PRIVATIZAR COM VONTADE

O programa de privatizações do governo será impecável quando a iniciativa de alienar empresas que podem ser melhor geridas pelo setor privado ganharem em eficiência e em disponibilidade para novos investimentos. Esta história de setores “estratégicos” é mero pretexto para manter o Estado controlando o que não deve. Convenhamos que, na realidade em que vivemos, deveria haver uma vontade política mais forte, uma objetividade maior e muito mais pragmatismo para que as coisas viessem a acontecer com a velocidade necessária.

Como a modalidade de venda é por leilões, na qual ganha quem oferece mais –  preservadas, é claro, as pré-condições relativas aos investimentos necessários para a melhoria ou maior oferta dos serviços –, a coisa seria simples. Bastaria apenas que o governo assumisse riscos trabalhistas, fiscais e ambientais, para que as licitações fossem feitas no curto prazo. Elaborar “modelos”, é conversa de quem quer posar de vendedor, mas não quer vender nada.

Antes de licitar estradas, por exemplo, o governo deveria resolver pendências que levaram algumas concessões ao fracasso e em locais de grande visibilidade. Por exemplo, a BR 040, no trecho que liga o Rio a Belo Horizonte, é emblemática. No trecho até Juiz de Fora, saindo do Rio, obras estão paradas e a estrada, em péssimas condições logo no trecho Rio-Petrópolis, por problemas entre a empresa, que está em concordata, e o TCU. Com isso, as obras estão paradas há mais de um ano. E o governo não reúne as partes para definir um novo quadro e tocar o trabalho. Entre Juiz de Fora e BH, outra concessionária está sem investir, pois não consegue a licença ambiental. Como é que o governo licita sem condições de execução das obras?

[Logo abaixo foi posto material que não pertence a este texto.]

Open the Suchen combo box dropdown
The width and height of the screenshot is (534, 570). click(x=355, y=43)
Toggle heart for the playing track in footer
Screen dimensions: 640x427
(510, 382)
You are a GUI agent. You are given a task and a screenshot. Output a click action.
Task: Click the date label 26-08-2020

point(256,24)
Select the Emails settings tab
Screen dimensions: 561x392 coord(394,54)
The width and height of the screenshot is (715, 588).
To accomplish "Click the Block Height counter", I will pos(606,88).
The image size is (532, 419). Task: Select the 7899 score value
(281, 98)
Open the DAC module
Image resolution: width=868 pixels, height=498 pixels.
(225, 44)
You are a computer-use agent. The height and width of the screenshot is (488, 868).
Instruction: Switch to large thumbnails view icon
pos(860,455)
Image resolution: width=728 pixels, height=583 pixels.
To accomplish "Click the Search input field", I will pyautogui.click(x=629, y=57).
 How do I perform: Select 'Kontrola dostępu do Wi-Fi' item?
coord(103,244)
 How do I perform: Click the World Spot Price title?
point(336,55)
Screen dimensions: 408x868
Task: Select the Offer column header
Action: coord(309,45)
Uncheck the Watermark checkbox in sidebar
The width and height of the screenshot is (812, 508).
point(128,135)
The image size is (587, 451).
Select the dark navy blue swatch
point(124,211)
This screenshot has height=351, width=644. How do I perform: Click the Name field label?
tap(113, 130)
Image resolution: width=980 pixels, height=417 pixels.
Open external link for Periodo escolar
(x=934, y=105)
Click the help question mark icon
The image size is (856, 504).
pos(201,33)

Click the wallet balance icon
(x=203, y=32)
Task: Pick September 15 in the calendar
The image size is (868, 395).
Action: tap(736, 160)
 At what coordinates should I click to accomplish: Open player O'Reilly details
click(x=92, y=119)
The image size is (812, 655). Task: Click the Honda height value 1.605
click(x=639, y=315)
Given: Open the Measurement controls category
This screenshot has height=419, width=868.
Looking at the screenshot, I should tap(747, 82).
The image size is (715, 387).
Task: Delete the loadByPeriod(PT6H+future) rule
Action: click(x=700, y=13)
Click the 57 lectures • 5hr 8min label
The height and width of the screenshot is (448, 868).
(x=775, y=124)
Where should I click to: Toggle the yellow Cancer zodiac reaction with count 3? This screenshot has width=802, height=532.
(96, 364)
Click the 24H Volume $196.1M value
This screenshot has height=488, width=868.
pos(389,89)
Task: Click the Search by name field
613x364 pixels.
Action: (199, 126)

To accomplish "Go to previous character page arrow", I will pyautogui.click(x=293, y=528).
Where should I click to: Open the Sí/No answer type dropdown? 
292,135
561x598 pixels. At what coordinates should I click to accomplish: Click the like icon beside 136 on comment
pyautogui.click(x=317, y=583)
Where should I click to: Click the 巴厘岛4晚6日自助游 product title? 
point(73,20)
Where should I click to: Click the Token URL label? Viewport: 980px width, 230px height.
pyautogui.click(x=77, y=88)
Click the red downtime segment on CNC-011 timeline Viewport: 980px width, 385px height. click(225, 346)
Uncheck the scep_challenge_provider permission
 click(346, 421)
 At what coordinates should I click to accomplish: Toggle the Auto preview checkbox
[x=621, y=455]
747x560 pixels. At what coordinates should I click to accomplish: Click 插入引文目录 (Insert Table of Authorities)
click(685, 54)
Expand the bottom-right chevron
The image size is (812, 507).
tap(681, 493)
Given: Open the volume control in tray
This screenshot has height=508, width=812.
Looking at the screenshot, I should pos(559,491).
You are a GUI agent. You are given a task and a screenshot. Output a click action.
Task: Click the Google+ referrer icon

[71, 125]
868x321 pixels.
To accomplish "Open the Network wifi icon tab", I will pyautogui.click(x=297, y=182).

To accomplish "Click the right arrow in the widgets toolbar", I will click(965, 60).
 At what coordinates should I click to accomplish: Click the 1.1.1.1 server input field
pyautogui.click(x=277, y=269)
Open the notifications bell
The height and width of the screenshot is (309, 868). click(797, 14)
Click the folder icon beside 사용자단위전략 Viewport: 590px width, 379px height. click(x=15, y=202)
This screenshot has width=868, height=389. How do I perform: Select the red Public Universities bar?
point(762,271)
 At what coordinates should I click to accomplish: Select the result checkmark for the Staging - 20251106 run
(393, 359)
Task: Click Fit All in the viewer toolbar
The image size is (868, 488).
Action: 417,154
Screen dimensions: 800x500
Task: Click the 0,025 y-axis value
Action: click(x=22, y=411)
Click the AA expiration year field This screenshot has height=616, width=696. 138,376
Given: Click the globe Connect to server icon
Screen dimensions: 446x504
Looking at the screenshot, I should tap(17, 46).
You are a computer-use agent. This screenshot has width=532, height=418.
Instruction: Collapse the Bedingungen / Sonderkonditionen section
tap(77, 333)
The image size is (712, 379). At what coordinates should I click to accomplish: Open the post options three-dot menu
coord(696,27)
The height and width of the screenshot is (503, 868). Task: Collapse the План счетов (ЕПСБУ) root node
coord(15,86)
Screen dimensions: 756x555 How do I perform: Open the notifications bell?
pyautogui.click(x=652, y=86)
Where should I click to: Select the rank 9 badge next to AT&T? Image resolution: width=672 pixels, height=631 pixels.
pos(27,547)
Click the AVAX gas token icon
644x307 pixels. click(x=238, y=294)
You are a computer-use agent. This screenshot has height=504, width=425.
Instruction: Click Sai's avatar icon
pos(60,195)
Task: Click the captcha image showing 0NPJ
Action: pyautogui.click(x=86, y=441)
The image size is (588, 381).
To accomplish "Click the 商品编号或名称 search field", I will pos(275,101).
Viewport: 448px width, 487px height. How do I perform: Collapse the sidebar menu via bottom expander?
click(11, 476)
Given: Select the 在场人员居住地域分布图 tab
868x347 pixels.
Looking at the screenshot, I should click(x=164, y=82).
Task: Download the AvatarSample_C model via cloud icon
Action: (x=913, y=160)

Muito barulho e pouca objetividade. A venda da Light, anunciada pela Cemig, é outra farsa. A turma não quer largar o osso e vai ficando nesta verdadeira masturbação de tentar vender, mas sem vender.

O Brasil já aceita vender o que só oferece maus serviços, tarifas altas e prestação precária de serviços. Mas falta a cultura do liberalismo, falta limpar as agências reguladoras do aparelhamento por técnicos avessos à livre empresa, ao lucro. Temos, hoje, centros de estudos econômicos liberais, como Instituto Atlântico, Instituto Von Mise, de excelência intelectual no trato de questões econômicas, além de entidades de classe conhecidas como as associações comerciais.

Por que não ouvir esta turma?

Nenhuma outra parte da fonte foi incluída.